Kendinize inanmak ve sevmeye başlamak için, kendinizi azarlamayı ve eleştirmeyi bırakın! Her insan hata yapar, yanlış bir şey yaptıysanız kendinizi suçlamayın. Sonuçta herhangi bir hata düzeltilebilir. Ayrıca başkalarının hatalarından ders almanız gerektiği şeklindeki bilinen deyime rağmen, kendi deneyiminiz her zaman daha anlaşılır ve faydalı çıkıyor.

Güçlü yönlerinizin ve değiştirebileceğiniz şeylerin bir listesini yapın

Üstelik bu listeye yalnızca kendiniz için düşündüklerinizi ekleyin. Akrabalarınızın, dostlarınızın, tanıdıklarınızın size empoze ettiği şeyleri buraya yazmanıza gerek yok. Çoğu zaman eksikliklerimizin bizim değil çevremizdekilerin hayatına engel olduğu ortaya çıkıyor. Herkese uyum sağlamaya değer mi?

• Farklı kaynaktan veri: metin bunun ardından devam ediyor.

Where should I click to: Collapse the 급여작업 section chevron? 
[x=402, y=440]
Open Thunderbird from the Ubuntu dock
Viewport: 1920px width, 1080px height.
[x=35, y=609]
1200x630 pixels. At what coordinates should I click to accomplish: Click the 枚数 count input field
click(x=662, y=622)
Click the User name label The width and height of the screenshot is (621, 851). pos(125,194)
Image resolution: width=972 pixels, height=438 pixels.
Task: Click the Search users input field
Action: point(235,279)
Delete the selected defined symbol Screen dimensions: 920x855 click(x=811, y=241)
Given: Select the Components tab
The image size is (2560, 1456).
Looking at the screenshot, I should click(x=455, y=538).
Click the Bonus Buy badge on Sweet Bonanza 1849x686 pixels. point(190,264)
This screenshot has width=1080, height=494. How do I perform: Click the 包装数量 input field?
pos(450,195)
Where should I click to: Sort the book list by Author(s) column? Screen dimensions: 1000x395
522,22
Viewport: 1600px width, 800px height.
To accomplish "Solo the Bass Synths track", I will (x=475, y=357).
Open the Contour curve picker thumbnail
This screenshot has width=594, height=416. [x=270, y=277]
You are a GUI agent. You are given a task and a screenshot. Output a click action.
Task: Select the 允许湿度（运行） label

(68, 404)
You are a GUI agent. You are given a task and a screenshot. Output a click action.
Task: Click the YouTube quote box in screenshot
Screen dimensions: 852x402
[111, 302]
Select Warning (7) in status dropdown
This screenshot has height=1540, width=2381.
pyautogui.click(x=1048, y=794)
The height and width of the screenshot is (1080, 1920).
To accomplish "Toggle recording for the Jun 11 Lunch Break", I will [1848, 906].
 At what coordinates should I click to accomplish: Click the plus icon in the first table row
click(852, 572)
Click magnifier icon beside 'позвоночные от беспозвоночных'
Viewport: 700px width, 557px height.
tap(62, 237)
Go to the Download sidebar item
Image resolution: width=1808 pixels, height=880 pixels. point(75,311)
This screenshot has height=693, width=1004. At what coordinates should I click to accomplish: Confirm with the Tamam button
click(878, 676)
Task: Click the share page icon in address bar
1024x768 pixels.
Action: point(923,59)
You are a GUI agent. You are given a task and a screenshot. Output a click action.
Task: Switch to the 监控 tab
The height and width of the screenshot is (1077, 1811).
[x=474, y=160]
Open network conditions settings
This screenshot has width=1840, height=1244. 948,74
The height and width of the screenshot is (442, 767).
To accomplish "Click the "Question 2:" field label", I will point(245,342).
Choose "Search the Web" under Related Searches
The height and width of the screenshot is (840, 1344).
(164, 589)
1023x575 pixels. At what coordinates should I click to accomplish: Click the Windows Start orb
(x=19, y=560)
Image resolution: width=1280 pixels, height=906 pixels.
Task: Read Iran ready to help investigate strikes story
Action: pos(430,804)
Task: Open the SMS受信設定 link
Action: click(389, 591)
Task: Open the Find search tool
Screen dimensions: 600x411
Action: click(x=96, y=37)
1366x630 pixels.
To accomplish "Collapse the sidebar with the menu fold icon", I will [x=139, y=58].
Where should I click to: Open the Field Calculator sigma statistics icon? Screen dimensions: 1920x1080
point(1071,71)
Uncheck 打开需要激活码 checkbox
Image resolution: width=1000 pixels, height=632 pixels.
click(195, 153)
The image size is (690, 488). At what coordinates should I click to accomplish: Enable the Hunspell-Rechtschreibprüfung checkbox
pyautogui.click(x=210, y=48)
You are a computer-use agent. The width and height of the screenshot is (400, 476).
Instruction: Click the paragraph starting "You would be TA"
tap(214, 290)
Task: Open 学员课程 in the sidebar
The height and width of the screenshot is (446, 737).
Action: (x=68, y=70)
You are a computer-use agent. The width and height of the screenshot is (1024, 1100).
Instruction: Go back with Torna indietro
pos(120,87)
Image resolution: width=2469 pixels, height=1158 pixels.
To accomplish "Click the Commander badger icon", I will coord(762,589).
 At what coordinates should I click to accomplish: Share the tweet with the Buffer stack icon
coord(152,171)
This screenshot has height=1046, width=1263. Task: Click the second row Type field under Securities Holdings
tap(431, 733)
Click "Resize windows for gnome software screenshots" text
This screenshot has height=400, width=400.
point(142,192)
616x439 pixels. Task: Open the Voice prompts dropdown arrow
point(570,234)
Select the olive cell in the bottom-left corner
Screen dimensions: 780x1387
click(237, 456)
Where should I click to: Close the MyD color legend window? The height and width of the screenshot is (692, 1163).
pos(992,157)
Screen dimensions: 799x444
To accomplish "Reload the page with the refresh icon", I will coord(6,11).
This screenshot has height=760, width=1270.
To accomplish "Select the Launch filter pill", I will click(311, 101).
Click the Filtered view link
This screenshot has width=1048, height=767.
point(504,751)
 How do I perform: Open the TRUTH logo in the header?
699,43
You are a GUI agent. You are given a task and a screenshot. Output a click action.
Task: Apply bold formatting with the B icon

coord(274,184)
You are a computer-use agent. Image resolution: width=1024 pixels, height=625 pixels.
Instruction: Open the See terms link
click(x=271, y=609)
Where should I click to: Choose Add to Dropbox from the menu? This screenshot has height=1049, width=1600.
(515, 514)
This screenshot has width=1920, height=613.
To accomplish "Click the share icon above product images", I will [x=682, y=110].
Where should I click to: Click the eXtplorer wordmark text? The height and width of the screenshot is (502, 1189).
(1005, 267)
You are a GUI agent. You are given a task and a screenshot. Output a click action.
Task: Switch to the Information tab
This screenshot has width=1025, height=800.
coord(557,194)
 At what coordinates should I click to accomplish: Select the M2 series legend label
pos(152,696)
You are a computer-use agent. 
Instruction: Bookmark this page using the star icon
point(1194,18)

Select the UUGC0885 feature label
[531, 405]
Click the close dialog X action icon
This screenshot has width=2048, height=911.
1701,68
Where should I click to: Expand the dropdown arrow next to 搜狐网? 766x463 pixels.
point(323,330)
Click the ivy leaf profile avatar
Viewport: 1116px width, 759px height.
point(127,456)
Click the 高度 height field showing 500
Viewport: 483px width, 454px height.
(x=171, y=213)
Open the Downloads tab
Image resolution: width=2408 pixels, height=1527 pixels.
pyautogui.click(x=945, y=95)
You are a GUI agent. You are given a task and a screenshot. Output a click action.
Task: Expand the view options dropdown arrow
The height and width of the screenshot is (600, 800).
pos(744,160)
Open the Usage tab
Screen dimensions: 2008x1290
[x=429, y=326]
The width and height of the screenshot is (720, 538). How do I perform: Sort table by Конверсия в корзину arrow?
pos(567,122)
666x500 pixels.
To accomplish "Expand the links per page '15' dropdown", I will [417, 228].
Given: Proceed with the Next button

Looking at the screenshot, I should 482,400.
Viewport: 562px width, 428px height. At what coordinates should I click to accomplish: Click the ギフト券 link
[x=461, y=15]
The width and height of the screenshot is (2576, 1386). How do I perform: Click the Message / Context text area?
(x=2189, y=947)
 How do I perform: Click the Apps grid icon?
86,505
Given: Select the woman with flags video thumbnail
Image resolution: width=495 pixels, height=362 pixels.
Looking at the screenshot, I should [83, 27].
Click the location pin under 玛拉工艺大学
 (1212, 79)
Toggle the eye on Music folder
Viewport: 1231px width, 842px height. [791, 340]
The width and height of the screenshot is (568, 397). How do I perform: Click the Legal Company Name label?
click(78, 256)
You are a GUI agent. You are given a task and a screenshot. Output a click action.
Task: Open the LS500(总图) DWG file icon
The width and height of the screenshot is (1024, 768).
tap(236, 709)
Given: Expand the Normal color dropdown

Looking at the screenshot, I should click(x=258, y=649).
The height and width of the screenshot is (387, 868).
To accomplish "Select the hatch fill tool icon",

Geçmişteki eylemleriniz için kendinizi affedin

Çoğu zaman geçmişteki hatalarımız, kırgınlıklarımız, hakaretlerimiz, şimdiki zamanın tadını tam anlamıyla çıkarmamızı engelleyen, dayanılmaz bir yük olarak omuzlarımıza biner. Kendinizi sevmeye başlamak için, bir ideal değil, kendiniz olma hakkına sahip olduğunuz gerçeğini kabul edin. Hayat tecrübenizi kazanırken hatalar yaptınız ve şimdi onu kullanıyorsunuz, size faydası oldu. Geçmişte yaptığınız eylemlerden dolayı kendinizi ve tanıdıklarınızı affedene kadar yolunuza devam edemeyeceksiniz.

Her günün tadını çıkarın

Sabah uyandığınızda, iyi bir şey yapmak için önünüzde koca bir günün olduğunu düşünün. Kendinizi sevmeye başlamak için sabahtan itibaren hoş müzik ve dansla ruh halinizi yaratın. Sonuçta hayat hareketten ibarettir; gözlerinizi açın ve onu hissedin.

Kendinizi övmeyi unutmayın

Kendinize inanmak ve sevmeye başlamak istiyorsanız, gün içinde yaptığınız her iyilik için kendinizi övün. Olumsuz noktaları onlara odaklanmadan atlayın. Hatta yatmadan önce birkaç dakikanızı ayırarak gününüzü değerlendirebilir ve yaptığınız tüm olumlu şeyler için kendinizi övebilirsiniz.

Kendinizi herkesten daha çok sevmeye nasıl başlayacağınıza dair tavsiyelerimizi takip ederek özgüven kazanabilirsiniz ve hayatınız kesinlikle daha iyiye doğru değişecektir. Sonuçta kendinizi sevdiğiniz anda başkalarının size karşı tutumu değişecek ve olumlu düşünceler hayatınıza birçok olumlu olayı getirecektir.